数据采集到了后,会提供一个http接口让Prometheus server端的Retrieval组件定期来拉取数据。
但是这里涉及到一个问题,就是一旦export节点太多,Prometheus server的压力就会变大,所以要视情况部署Prometheus联邦。

(3)Pushgateway
Pushgateway是Prometheus生态系统中的一个组件,它允许短期任务(Short-lived jobs)(如批处理任务自定义脚本啥的、定时任务等)将其指标数据推送到Pushgateway上,再由Prometheus主动拉取数据进行监控。

  • 批处理任务
    当任务是批处理的,耗时较短,并且在任务完成后不再生成指标时,可以使用Pushgateway将任务的指标推送到Prometheus。
  • 定时任务
    如果任务是定时执行的,但执行时间不可预测,并且在任务执行之间没有持续的指标生成,可以使用Pushgateway将每次任务执行的指标推送到Prometheus。
  • 临时作业
    对于临时性的作业或脚本,可以使用Pushgateway将它们的指标数据推送到Prometheus进行监控,而无需在Prometheus配置文件中静态定义这些目标。

在标准的Prometheus工作模式中,Prometheus主动拉取目标上的指标数据。
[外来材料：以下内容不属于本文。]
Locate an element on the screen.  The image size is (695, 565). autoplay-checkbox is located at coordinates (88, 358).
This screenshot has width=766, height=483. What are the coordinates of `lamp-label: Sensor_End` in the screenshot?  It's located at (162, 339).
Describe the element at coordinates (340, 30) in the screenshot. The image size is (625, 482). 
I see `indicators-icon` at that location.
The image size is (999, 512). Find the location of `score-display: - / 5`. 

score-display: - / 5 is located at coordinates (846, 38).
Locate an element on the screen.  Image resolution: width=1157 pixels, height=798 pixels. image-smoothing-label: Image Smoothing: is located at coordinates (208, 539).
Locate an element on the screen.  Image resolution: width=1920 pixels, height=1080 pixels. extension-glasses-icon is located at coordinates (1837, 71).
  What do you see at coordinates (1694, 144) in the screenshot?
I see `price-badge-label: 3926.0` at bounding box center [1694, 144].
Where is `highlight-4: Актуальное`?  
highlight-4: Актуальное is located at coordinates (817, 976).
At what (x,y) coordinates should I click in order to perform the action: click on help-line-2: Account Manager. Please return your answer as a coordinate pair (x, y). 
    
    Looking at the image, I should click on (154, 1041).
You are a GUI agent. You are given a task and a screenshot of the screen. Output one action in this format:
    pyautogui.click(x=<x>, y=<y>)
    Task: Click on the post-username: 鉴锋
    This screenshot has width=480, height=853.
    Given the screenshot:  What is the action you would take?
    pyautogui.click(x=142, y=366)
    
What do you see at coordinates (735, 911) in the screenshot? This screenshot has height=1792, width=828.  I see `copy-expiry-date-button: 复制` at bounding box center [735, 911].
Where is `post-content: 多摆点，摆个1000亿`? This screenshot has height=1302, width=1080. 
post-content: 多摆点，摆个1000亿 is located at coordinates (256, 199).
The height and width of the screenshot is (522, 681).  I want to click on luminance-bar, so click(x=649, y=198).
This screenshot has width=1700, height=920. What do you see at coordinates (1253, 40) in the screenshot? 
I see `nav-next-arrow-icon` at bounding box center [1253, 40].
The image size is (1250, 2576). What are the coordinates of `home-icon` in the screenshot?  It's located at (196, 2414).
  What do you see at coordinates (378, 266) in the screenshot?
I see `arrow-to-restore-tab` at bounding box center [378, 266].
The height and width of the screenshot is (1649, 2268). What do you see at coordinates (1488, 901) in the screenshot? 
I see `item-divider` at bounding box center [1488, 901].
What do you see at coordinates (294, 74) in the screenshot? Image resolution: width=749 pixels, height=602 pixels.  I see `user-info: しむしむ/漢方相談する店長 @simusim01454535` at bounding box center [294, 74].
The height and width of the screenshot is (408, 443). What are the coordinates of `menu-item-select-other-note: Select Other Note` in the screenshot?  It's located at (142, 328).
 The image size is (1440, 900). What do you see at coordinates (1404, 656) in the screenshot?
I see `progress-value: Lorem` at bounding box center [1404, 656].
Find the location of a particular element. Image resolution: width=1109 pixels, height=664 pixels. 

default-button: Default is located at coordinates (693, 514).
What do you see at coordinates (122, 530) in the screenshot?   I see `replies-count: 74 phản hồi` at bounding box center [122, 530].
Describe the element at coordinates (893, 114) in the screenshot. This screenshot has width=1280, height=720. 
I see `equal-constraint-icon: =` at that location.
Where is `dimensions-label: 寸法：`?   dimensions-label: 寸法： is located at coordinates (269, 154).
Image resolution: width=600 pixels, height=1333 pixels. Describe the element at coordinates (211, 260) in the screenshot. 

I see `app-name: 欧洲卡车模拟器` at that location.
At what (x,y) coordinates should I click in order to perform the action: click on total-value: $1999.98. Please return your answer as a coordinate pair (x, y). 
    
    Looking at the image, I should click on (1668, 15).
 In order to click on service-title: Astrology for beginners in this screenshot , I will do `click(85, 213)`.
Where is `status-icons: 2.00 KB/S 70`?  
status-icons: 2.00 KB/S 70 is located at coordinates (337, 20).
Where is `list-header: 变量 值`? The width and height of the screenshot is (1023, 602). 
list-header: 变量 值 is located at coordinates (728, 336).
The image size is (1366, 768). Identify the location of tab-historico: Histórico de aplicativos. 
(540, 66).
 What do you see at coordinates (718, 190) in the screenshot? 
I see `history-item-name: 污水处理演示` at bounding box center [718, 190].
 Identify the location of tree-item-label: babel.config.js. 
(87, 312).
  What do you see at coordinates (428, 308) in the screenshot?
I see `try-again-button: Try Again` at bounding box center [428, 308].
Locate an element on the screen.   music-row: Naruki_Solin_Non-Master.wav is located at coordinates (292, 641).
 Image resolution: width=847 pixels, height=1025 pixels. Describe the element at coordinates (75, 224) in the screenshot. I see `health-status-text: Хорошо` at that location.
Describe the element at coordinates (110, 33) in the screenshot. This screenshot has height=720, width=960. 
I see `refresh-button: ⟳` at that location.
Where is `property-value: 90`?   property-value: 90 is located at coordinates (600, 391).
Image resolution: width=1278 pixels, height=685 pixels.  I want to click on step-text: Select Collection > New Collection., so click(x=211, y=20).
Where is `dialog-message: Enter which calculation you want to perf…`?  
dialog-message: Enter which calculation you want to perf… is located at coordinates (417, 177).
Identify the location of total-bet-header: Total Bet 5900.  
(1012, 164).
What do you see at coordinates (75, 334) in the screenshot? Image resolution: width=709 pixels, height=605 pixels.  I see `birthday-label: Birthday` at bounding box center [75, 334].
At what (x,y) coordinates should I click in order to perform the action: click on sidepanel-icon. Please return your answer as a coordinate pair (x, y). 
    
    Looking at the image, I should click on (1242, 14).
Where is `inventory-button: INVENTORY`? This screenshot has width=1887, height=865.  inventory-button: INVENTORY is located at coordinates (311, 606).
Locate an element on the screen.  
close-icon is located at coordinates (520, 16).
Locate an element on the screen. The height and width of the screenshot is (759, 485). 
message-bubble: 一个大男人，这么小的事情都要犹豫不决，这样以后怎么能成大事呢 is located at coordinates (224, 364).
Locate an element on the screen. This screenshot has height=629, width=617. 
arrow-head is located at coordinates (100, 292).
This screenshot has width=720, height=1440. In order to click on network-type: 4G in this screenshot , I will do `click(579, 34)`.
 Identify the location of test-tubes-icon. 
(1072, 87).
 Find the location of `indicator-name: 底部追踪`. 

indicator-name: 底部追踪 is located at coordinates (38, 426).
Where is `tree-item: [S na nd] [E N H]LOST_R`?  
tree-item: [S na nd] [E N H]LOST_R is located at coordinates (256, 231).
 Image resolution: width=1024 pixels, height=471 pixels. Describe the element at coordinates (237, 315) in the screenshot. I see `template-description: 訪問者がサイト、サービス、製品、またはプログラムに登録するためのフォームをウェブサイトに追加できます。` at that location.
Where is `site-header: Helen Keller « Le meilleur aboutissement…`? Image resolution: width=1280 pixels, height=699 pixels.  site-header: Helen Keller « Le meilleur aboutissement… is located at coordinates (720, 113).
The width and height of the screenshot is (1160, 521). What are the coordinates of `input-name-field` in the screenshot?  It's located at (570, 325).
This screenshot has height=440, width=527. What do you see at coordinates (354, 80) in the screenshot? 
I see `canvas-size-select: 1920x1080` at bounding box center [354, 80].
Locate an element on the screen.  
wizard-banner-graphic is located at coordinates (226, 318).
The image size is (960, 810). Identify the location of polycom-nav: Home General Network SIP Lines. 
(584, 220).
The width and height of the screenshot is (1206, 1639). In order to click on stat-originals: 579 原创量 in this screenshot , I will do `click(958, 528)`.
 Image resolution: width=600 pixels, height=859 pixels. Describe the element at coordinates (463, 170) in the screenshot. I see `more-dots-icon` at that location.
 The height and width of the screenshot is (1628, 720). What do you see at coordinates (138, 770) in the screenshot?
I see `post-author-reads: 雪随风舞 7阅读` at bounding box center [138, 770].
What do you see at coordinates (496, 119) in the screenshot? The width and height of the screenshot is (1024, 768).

然而,有些任务是短暂的或不可预测的,它们的生命周期不适合被Prometheus直接拉取。这就是Pushgateway的用途。
Pushgateway自身提供了一个HTTP API,来让客户端推送数据到它本身。
注意:pushgateway只适合处理批处理任务或者一些短期的、临时的任务。

(4)Prometheus Alerting(Prometheus告警)
Prometheus Alerting是Prometheus监控系统的一个重要功能,主要使用核心组件alertmanager来处理和路由监控系统产生的警报通知。
Prometheus server根据自身配置的一些规则,来对比获取的指标数据,凡是达到规则阈值的,都会主动推送到alertmanager,然后alertmanager根据配置进行告警通知(微信、钉钉、飞书、邮件等)。

(5)Service discovery(服务发现)
在 Prometheus 中,可以使用 Kubernetes 和 file_sd(文件服务发现)这两种机制进行服务发现。

    1. Kubernetes 服务发现
      Prometheus 可以通过查询 Kubernetes API 获取有关服务和它们的端点的信息。
      Prometheus和k8s集成的优点是:可以自动发现和监控运行在集群中的应用程序,并且随着应用程序的启动、停止或扩缩容,Kubernetes 可以自动更新服务和端点信息,并通知 Prometheus 进行相应的调整。
    1. 件服务发现(file_sd)
      file_sd 是 Prometheus 中的一种服务发现机制,通过从文件中读取目标的配置信息进行服务发现。
      可以手动编写或生成包含目标配置信息的文件,并将其配置为 Prometheus 的 file_sd_configs。Prometheus 将定期读取指定的文件,并将其中定义的目标加入监控目标列表中。
      文件服务发现的优点就是灵活和独立,灵活性:可以根据需要手动编写或生成目标配置文件,以适应特定的环境和需求。
      独立性:file_sd 不依赖于特定的服务发现系统或组件,是 Prometheus 自带的一种服务发现机制。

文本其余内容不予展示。